ウェザーコック風見鶏(VOICE FROM KOBE)

風の向くまま、気の向くままに……

「イノベーション=技術」にあらず

2007-04-09 08:39:47 | 企業戦略
 今日の日本経済新聞の「領空侵犯」のインタビュー記事が面白かった。
 島津製作所会長矢嶋英敏氏のインタビュー記事である。タイトルは、「『イノベーション=技術』にあらず」で、サブタイトルが「総合力勝負まず人材から」である。
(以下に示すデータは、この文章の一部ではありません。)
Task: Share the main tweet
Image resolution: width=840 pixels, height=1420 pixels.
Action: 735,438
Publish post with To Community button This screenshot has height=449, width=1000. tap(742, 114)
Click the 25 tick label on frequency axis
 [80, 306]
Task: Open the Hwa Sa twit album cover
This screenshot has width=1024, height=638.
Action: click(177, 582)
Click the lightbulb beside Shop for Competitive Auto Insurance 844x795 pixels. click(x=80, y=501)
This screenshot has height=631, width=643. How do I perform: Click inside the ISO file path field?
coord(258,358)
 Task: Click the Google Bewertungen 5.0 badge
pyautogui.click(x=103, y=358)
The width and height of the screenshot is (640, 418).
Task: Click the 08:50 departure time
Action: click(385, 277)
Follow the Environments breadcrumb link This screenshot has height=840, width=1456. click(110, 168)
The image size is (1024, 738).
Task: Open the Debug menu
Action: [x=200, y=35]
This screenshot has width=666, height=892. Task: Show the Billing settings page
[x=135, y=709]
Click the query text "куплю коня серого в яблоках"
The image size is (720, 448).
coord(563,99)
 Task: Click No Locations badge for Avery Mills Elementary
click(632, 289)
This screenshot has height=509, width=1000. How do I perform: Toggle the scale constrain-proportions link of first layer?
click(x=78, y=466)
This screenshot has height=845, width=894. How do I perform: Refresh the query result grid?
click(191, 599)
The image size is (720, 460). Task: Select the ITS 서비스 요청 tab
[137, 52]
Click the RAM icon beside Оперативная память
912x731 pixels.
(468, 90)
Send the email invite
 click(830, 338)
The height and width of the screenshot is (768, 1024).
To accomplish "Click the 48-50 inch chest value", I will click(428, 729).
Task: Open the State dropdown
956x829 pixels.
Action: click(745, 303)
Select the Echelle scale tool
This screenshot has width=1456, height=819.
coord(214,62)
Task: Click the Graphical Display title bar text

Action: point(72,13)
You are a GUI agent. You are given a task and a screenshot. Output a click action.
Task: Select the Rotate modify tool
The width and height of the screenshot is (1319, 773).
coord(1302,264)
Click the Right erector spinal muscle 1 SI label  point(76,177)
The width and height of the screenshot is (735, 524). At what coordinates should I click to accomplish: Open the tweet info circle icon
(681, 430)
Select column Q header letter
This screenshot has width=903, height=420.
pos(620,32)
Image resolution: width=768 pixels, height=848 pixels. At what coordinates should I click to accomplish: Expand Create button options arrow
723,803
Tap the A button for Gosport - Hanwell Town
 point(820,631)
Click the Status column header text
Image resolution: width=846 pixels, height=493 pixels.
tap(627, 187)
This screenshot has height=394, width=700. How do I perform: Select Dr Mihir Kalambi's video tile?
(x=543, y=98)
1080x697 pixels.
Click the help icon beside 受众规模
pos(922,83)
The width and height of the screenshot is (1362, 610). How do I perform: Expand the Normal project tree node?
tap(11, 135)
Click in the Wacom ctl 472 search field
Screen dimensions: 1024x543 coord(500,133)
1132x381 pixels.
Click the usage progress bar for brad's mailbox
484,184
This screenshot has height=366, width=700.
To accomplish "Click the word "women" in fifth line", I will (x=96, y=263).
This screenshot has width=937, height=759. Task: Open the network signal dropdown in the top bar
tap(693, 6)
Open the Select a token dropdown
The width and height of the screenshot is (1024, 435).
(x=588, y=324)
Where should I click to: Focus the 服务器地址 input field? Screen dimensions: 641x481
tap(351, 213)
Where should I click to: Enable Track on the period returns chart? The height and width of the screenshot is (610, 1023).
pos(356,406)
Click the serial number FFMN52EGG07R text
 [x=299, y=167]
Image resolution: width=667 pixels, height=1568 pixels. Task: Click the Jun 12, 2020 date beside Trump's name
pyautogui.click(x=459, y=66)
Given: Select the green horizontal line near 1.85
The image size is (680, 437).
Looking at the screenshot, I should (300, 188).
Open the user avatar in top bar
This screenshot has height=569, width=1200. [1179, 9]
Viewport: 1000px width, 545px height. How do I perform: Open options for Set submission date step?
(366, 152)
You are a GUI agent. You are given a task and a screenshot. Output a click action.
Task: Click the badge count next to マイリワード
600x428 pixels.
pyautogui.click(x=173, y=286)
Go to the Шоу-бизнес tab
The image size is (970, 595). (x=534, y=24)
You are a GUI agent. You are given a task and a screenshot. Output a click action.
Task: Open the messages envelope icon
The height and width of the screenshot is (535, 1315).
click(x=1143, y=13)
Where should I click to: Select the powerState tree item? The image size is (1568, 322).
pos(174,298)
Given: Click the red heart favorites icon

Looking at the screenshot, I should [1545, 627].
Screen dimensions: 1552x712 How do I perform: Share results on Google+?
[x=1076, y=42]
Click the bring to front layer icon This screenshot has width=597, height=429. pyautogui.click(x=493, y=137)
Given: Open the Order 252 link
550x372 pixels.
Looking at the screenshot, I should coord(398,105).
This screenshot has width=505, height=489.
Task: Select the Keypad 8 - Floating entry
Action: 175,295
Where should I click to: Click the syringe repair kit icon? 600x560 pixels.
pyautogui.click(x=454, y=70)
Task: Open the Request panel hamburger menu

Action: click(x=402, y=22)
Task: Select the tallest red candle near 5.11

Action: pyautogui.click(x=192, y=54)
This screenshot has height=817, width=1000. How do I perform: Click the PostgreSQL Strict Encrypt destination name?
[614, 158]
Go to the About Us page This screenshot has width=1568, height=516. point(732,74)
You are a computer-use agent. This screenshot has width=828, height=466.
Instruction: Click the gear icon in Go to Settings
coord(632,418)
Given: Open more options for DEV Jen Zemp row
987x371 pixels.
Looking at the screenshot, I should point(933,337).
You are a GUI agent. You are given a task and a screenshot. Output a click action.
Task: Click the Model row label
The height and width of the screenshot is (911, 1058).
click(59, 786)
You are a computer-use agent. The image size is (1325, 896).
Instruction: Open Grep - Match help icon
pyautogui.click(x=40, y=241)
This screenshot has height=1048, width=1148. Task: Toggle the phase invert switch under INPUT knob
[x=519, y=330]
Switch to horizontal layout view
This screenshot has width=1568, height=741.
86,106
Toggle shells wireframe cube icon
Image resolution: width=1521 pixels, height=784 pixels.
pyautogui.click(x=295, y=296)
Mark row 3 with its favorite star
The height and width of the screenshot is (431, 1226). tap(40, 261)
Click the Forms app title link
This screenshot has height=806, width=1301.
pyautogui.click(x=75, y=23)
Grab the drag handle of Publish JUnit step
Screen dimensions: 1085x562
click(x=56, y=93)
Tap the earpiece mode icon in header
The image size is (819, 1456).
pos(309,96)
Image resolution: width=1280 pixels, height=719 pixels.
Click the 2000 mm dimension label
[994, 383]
 矢嶋会長曰く、「先端的な技術革新が不可欠で、そのタネになる発明や発見が求められる。だが、せっかくの革新的な技術が事業化に結びつかない。事業化に成功し、企業業績や国の発展に貢献してこそイノベーションなので、技術革新だけでは足りない」とのこと。
 まさに然りである。
イノベーションの本質

日経BP社

このアイテムの詳細を見る

 確かに、これまで人類の歴史を大きく塗り替えてきている出来事の影に「発明や発見や技術革新」が厳然とあることは間違いない。イギリスの産業革命然りである。それを人類が使い、文明の発展に貢献できるような形にする努力がなければ、「発明や発見や技術革新」も単にそれだけのコト、あるいは、モノでしかないと考える。
 矢嶋会長が指摘しているのは、「技術革新」、「商品化する努力」、「販売力=マーケテッィング力」が、三位一体となって市場で受け入れられたはじめて「イノベーション」と認識できるということである。
 つまり、サブタイトルの「総合力勝負」は、その三者が三位一体的に融合することが必要であることを示している。

 矢嶋会長は、もう一点、「総合力勝負」には、世界文化の多様性の中でも勝負できるような、人材能力が必要で、「総合力勝負まず人材から」と、「人材能力」の問題を指摘している。
 つまり、三位一体的な融合に向けて、技術革新分野、商品化分野、販売力分野の各分野それぞれに、人材能力が必要であると指摘し、高度な人材能力教育が不可欠であるとしている。

 今、日本の教育システムはうまく機能しているとはいえない。
 多様な能力を育む公的な教育然り、また、特異な能力を育む教育システム然り、教育のあり方を見直し、しっかりとした教育システムをこの国にビルとインしていく必要性を感じる。